LETTER CONCERT BY ANDRÁS BÁLINT AND BALÁZS FÜLEI
„It is hard to find a more mysterious man in the 20th century than Bartók. It is still a mystery to me what it would be like to meet him; even if I have seen a lot of photos and have read a lot about him I can't imagine encountering him in the street. It is interesting because I could easily imagine that situation with Franz Liszt, for instance; perhaps because he had lived a more outwardly open life. From this aspect Bartók is full of secrets for outsiders, but perhaps was far more intimate with his family members than any of us”– has written Balázs Fülei in the preface of a new production being his brainchild and him also being one of the participants in it. Viva Bartók is an unconventional performance with an unconventional genre: the letter concert revives Bartók's two different voices, András Bálint will read his letters and Balázs Fülei will play his pieces. The premiere will be held at the Radnóti Theatre on September 26th directed by Judit Galgóczy.
While alive, he was even more popular than Mozart and was invited by Katherine, the tsarina of Russia to be her court conductor to Petersburg and then by Napoleon to Paris. The premiere night of his opera titled Nina – according to reminiscences – was such an elated experience for the audience that they were shouting, crying or sitting shocked wordlessly and unable to move out of the auditorium. The professional and private life of the crackerjack composer with his bright blue eyes was also full of adventures; once he even got imprisoned because he had failed to keep a written promise of marriage. The composer was born in Taranto in 1740 and every year there is a festival in his hometown dedicated to him. In the festival's programme this year, on September 20th, the audience will have the opportunity to listen to a solo recital by Balázs Fülei playing Paisiello's sonatas and works by Purcell, Zipoli, Mozart and Schubert as well.

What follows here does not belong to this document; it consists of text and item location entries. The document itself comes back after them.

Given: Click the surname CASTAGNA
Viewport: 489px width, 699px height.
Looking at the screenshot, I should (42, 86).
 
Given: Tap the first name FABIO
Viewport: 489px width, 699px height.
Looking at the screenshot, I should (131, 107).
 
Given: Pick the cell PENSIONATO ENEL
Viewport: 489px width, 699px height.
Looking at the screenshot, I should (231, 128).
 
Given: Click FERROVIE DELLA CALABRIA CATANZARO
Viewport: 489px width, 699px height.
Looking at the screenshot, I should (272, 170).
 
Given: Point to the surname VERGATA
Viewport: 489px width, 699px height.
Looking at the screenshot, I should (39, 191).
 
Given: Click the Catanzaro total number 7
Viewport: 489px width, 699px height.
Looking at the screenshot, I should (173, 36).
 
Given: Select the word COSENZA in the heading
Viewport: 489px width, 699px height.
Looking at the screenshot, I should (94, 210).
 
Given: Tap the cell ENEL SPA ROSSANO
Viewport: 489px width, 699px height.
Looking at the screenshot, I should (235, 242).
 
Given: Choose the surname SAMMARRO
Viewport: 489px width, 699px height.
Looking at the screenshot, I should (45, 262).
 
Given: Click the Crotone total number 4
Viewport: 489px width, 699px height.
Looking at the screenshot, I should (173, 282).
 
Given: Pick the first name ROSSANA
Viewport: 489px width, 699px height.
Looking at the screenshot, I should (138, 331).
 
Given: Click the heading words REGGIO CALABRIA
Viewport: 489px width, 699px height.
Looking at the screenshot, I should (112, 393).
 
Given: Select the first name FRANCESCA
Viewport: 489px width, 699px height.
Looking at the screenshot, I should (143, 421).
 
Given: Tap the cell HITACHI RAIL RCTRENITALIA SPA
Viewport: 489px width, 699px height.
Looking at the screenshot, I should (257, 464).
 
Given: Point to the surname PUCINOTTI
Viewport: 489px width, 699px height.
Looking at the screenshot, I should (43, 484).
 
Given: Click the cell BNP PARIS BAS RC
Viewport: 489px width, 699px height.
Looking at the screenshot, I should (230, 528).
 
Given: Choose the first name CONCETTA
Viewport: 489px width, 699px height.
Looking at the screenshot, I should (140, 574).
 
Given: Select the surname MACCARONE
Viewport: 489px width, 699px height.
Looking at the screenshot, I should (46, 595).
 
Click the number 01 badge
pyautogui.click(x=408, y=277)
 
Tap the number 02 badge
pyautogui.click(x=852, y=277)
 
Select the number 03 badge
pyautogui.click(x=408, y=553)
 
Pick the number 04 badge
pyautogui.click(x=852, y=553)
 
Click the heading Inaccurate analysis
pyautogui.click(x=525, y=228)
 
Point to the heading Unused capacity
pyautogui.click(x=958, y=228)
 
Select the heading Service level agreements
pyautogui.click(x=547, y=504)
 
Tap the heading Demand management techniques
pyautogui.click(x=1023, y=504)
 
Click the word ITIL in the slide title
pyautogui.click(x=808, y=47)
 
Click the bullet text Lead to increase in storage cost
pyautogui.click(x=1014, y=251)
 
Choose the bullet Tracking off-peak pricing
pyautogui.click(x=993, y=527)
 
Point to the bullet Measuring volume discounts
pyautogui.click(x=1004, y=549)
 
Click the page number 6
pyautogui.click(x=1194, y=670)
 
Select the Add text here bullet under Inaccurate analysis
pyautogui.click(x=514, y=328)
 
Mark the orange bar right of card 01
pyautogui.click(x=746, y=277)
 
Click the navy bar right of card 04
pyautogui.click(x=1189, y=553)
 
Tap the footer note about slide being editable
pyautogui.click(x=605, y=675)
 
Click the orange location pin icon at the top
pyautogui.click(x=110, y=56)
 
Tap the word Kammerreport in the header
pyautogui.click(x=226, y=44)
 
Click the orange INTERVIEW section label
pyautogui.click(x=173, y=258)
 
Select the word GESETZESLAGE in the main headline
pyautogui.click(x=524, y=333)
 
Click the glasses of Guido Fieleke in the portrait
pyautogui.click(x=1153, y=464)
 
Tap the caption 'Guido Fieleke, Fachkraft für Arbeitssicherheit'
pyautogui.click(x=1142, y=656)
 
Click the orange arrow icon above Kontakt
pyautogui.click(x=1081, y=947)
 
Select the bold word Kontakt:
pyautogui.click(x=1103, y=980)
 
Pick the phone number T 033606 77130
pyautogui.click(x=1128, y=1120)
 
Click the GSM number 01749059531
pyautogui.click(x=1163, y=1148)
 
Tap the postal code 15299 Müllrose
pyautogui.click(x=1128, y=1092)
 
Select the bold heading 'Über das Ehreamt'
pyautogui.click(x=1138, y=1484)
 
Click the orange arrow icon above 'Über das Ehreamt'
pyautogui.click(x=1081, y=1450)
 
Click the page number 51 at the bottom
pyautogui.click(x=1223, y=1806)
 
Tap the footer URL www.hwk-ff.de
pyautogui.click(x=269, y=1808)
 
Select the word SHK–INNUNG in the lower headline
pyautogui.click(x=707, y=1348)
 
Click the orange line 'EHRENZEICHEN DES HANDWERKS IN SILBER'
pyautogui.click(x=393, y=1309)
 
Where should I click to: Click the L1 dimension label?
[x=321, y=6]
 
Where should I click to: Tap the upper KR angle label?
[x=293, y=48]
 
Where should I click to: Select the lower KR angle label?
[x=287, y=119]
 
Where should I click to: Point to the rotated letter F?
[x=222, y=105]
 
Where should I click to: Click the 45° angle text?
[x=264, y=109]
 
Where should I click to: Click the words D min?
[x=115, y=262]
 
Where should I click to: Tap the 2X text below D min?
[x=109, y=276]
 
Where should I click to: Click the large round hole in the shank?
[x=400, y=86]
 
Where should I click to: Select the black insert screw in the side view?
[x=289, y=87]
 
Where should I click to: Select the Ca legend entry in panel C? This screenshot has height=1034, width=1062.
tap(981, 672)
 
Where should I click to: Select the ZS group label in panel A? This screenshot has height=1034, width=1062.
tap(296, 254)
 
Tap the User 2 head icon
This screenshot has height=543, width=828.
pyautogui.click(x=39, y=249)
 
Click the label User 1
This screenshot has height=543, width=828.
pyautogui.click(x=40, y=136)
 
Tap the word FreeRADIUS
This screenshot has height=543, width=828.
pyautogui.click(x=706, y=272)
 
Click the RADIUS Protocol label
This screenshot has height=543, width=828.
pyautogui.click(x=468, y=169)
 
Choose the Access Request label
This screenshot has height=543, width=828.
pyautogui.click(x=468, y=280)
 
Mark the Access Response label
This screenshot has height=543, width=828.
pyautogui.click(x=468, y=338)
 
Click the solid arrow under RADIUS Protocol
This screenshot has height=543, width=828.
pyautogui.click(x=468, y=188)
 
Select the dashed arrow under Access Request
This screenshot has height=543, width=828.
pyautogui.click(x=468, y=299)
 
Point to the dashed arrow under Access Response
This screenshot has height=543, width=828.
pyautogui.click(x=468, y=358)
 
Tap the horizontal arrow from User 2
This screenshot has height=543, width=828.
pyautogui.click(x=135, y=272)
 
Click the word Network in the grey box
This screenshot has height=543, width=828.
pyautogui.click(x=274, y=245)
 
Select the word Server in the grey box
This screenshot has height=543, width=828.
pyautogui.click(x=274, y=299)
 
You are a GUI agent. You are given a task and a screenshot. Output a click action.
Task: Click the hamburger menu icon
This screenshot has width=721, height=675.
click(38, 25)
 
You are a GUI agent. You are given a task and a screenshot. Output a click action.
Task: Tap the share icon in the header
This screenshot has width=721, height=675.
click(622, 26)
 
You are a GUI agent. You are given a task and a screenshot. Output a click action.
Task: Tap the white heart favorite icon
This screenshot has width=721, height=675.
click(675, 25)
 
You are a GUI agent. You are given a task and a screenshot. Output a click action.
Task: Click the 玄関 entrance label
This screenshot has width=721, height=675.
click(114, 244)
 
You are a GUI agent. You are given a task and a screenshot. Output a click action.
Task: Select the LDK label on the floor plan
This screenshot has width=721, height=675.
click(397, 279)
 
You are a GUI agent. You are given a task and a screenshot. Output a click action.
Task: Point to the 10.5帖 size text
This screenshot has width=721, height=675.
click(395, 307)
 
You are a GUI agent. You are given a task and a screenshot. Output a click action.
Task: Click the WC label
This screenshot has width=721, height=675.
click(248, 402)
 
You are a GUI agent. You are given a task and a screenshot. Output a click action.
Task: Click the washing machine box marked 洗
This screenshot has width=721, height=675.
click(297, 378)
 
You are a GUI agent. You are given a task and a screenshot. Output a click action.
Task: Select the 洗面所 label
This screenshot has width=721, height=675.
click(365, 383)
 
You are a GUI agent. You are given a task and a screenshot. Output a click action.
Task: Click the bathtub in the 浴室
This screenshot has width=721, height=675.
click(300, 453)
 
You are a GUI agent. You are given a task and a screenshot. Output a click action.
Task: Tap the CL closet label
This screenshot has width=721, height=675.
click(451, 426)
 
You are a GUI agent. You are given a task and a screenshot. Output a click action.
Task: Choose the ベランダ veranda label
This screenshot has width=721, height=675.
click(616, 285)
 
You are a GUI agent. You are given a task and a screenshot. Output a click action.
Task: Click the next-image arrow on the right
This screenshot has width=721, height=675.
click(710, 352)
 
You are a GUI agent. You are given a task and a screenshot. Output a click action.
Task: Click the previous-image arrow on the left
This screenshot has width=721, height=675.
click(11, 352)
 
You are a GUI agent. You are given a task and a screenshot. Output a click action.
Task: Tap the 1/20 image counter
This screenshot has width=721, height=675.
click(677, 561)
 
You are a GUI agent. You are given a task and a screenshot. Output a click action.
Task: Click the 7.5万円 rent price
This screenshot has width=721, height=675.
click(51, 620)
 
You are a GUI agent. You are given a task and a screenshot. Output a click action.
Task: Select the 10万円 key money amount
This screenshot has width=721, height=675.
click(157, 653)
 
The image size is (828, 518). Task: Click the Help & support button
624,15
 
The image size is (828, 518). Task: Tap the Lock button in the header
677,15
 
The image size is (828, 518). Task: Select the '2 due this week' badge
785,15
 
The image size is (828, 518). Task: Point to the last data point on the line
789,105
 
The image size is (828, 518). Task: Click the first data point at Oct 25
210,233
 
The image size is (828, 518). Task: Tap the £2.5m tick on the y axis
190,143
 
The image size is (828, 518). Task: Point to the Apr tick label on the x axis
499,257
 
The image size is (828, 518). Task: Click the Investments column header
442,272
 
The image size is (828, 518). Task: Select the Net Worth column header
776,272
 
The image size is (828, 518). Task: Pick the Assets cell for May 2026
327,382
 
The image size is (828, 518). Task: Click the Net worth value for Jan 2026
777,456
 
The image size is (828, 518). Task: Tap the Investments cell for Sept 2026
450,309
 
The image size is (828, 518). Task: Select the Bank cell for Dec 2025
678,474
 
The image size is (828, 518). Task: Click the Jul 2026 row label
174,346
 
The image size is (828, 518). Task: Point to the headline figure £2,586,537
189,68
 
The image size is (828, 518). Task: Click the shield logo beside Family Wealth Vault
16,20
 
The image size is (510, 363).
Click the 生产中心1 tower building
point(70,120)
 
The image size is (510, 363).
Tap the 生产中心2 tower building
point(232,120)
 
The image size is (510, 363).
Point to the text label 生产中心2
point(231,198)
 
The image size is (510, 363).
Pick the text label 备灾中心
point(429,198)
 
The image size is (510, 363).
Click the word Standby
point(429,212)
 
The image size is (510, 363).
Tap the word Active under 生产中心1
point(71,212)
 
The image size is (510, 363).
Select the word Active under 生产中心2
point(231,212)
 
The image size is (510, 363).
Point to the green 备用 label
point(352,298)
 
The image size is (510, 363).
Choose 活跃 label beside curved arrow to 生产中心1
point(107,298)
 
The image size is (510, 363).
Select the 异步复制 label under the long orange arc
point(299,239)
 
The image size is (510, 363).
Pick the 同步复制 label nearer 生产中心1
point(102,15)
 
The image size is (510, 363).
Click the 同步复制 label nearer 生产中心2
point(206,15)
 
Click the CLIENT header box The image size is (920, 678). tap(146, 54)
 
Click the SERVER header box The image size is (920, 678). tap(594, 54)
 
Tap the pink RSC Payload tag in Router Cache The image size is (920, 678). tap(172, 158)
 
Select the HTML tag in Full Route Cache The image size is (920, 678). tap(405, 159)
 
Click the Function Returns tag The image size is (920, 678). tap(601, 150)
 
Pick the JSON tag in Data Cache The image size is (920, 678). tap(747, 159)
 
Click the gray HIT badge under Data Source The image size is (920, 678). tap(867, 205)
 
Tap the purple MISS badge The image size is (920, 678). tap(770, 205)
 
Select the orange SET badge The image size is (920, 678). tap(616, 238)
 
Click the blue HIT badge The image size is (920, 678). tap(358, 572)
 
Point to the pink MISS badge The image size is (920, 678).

The Auer Trio will be introduced in Warsaw on September 22nd and 23rd by playing the Piano trio in G major (all'Ongarese) by Haydn, as well as pieces by Liszt, Bartók, Kodály, Chopin and Lutosławski. The new formation was etablished a year ago by Péter Kováts, István Varga and Balázs Fülei. Last time the audience could hear the three musicians in August, at the opening concert of the Auer Festival. The trio has received an invitation for a concert in Rome in October.
Gustav Mahler's widow, Alma Mahler-Werfel packed up all the manuscripts and notes of his husband into a suitcase after the Anschluss to take it with her to the immigration to New York. In order to be able to board a ship departing from Lisbon, the small group – with Heinrich Mann among them – had to walk several kilometers on mountain trails at the French-Spanish border. Alma, being already rather old at the time, was unwaveringly carrying the suitcase – she wanted to have Mahler's legacy in safety. The manuscripts, among them the Piano Quartet in A minor, are still held at the Pierpont Morgan Library in New York. This piece, having such a romantic fate will also be played by Balázs Fülei and the artists of the Hungarian State Opera within the framework of the orchestra's traditional chamber music series at their concert on September 9th at the Erkel Theatre.
He was so deeply touched by the works of Debussy and Manuel de Falla that for a while he was preparing to become a musician. Federico Garcia Lorca first had become an enthusiastic discipline respecting de Falla as his master, then they became close friends. When in the summer of 1936, at the beginning of the civil war Franco's men took away Lorca, de Falla, being apolitical until then, moved heaven and earth to free his friend – unfortunately, without success. At the Lorca memorial evening on September 25th at MÜPA his writings and his folk song adaptations will be heard and Balázs Fülei will play pieces by Debussy and de Falla, having such a deep effect on the Spanish poet and playwright.